_Tarefas_
1. Responda com base no texto sobre segurança pública em São Paulo:
(a) Segundo o título, o que SP precisa explicar?
(b) Além de relatórios independentes, quem deve estudar melhor os números da letalidade policial?
(c) O que a Polícia Militar e a Secretaria de Segurança Pública devem ao público?
2. Escreva a continuação do texto sobre segurança pública em São Paulo, começando logo após a última frase.

_Trecho do documento_
SP precisa explicar os erros de sua política de segurança pública

Jacqueline Sinhoretto 

Os números alarmantes da letalidade policial precisam ser melhor estudados por relatórios independentes e por pesquisadores. Mas o mais importante é que eles sejam explicados pela Polícia Militar e pela Secretaria de Segurança Pública, pois eles devem ao público transparência e compromisso. É preciso que o Comando da PM, a SSP e o Governo do Estado de São Paulo expliquem porque aumentaram os confrontos com mortos nas atuações policiais. E expliquem o que está dando errado nas operações policiais para que elas estejam fugindo tanto ao controle e produzindo resultados indesejados com tanta frequência.

_Dados fornecidos_
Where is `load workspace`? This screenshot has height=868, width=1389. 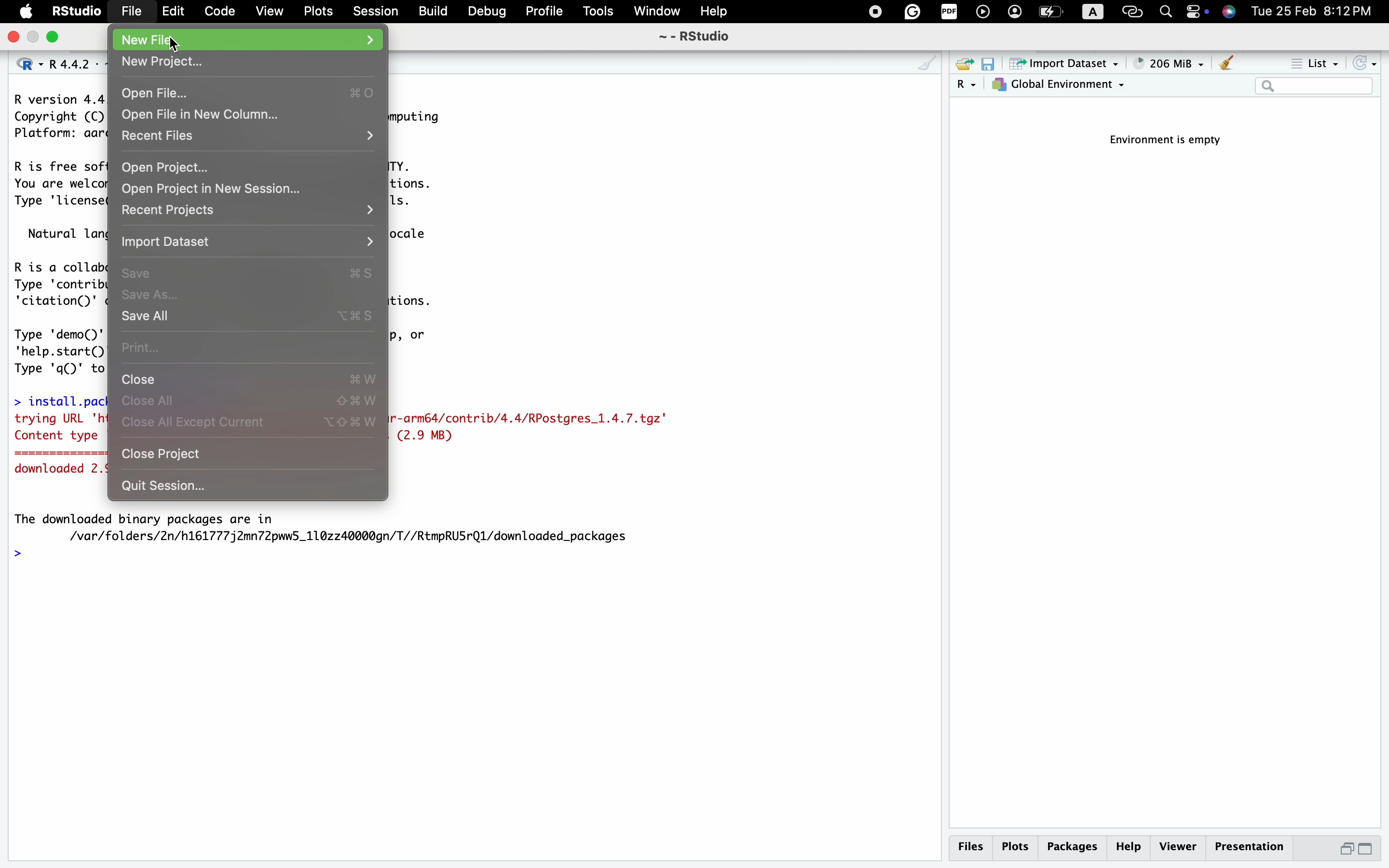 load workspace is located at coordinates (964, 65).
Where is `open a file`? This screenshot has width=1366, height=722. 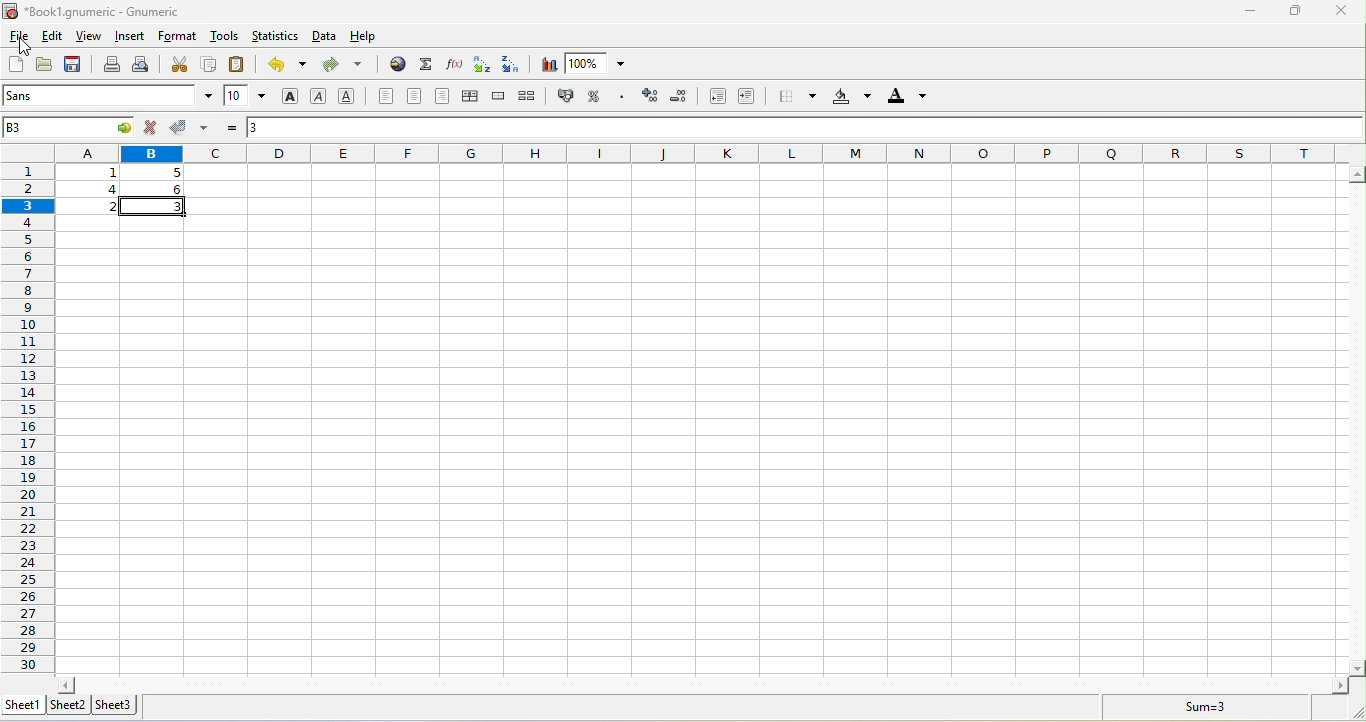
open a file is located at coordinates (43, 67).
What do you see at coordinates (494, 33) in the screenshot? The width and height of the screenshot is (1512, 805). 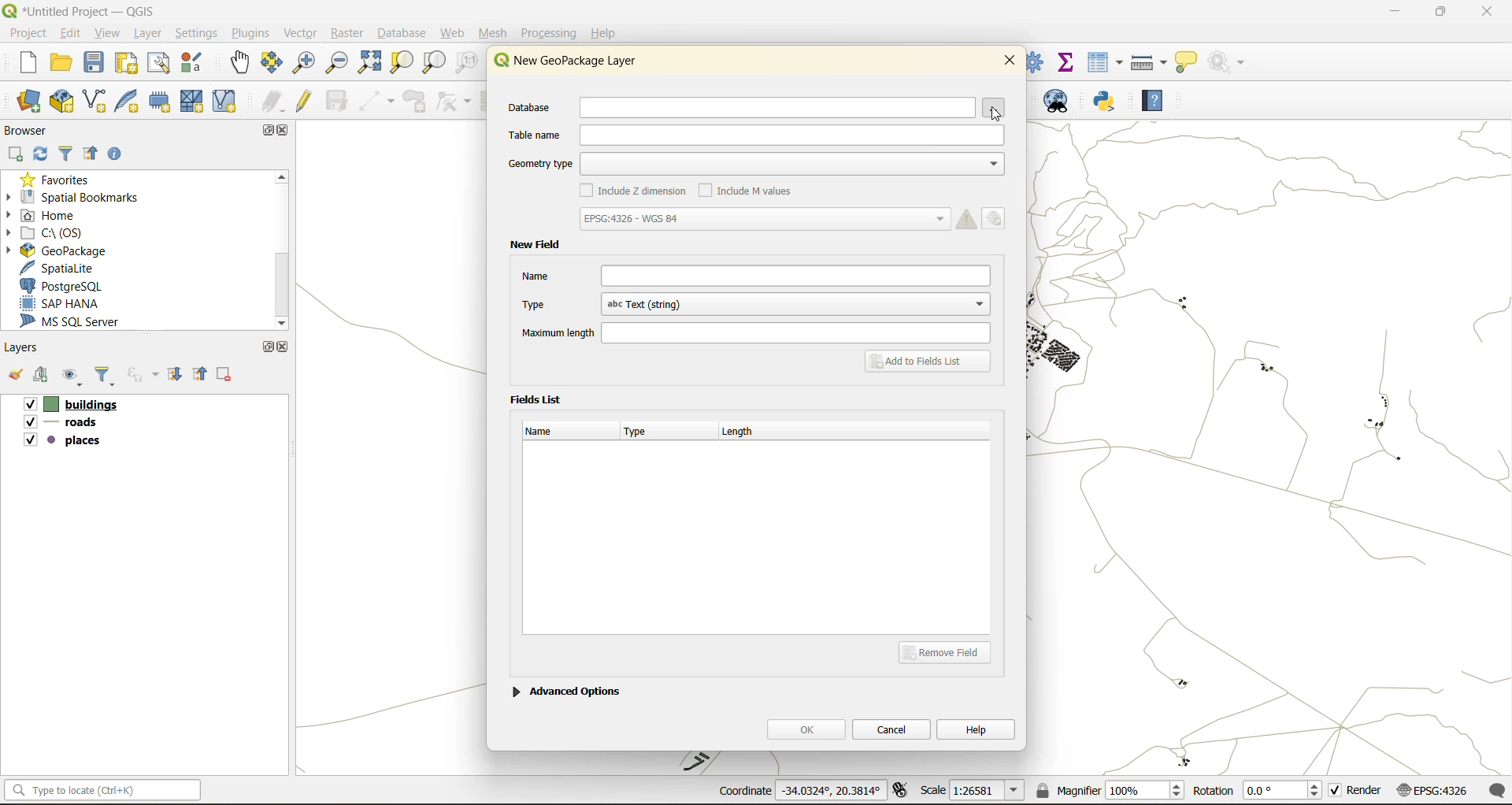 I see `mesh` at bounding box center [494, 33].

_Respostas_
1.
(a) Os erros de sua política de segurança pública.
(b) Pesquisadores.
(c) Transparência e compromisso.

2.
Não obstante, as declarações do governador e o próprio discurso da PM indicam que o crescimento do número de mortos está ligado a uma política de segurança que aposta no confronto violento, ao invés de apostar em investigação e inteligência para realizar o controle do crime. Entrevistas concedidas por policiais civis aos pesquisadores da UFSCar têm abordado a sensação de desprestígio que a polícia investigativa sente diante da gestão Alckmin. Alguns usaram a expressão “sucateamento da Polícia Civil”. Eles percebem um privilégio à PM para atuar em procedimentos sigilosos promovidos em parceria com setores do Ministério Público, atuando num modelo de investigação pouco democrático e com objetivos não muito esclarecidos.

A outra face desta política de suposta repressão ao crime a qualquer custo é a morte desenfreada de jovens negros. A justificativa oferecida pelos policiais para estas mortes é o combate ao crime e à agressão sofrida pelos policiais. Mas é muito difícil para nós acreditar que as polícias de São Paulo estejam tão despreparadas para realizar o controle do crime a ponto de realmente estarem trocando tiros a esmo nas ruas. Se estão fazendo isto, estão errando duplamente. O crime organizado é altamente hierarquizado, com estruturas organizacionais e financeiras bastante sofisticadas e não é trocando tiro na rua que se irá controlar suas atividades com eficiência. O outro erro é a violência que esta forma de combate produz para a sociedade como um todo, incluindo jovens com menos 20 anos, incluindo os policiais e suas famílias, que ficam vulneráveis a ações de revide.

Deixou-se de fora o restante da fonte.